Kants Sendschreibens zum Tod des Studenten Johann Friedrich von Funk (1760). Zur literaturhistorischen Einordnung — Teil 1: Gottsched und die Königliche Deutsche Gesellschaft zu Königsberg

Abstract

Kant’s mourning letter or necrology for his student Johann Friedrich von Funk (1760) has hardly been received. This study attempts to change this by explaining the contexts of the short missive. In the first part this concerns in particular the influence that Gottsched exerted on the style of such printed speeches or necrolo­gies. Kant’s references therefore to the ‘Royal German Society’ in Königsberg and its founder Flottwell, a friend of Gottsched’s, are described.

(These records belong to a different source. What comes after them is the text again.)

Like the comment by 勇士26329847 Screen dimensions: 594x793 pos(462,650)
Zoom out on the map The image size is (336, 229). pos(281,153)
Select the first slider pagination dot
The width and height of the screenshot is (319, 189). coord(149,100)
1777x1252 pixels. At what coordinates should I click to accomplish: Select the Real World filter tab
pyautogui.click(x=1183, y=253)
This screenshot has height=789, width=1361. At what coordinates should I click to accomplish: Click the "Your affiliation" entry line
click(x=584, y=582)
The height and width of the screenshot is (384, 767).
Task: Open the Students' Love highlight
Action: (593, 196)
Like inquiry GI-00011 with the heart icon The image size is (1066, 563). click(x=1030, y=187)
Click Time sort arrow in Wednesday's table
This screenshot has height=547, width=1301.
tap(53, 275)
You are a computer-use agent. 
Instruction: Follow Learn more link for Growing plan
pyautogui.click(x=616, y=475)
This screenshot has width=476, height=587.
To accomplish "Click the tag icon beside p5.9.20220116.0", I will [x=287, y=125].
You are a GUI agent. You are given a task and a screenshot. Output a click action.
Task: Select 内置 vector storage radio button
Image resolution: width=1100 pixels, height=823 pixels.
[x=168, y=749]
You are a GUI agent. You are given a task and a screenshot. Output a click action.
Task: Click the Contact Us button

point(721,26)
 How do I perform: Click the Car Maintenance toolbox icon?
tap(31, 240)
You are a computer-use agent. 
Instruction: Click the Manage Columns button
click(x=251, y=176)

The influence of the Roman Stoa then becomes much clearer through the influence of Gottsched’s rhetoric textbook. All in all, Kant attempts to present rational arguments for dealing with death, which can suddenly strike human life; he writes under the obvious influence of a Stoic mindset (see the second part). Most of the comments by Kant scholars on the little work to date have been negative or vague. Here, the text is to be made fruitful for the development of Kant’s thought by shedding light on its historical contexts. On this basis, the little treatise appears as an important link for Kant’s early thinking. It shows how he makes ancient tradition fruitful again for the Enlightenment as a substitute for rapturous and irrational mysticism as we know it from Jacob Böhme, for example.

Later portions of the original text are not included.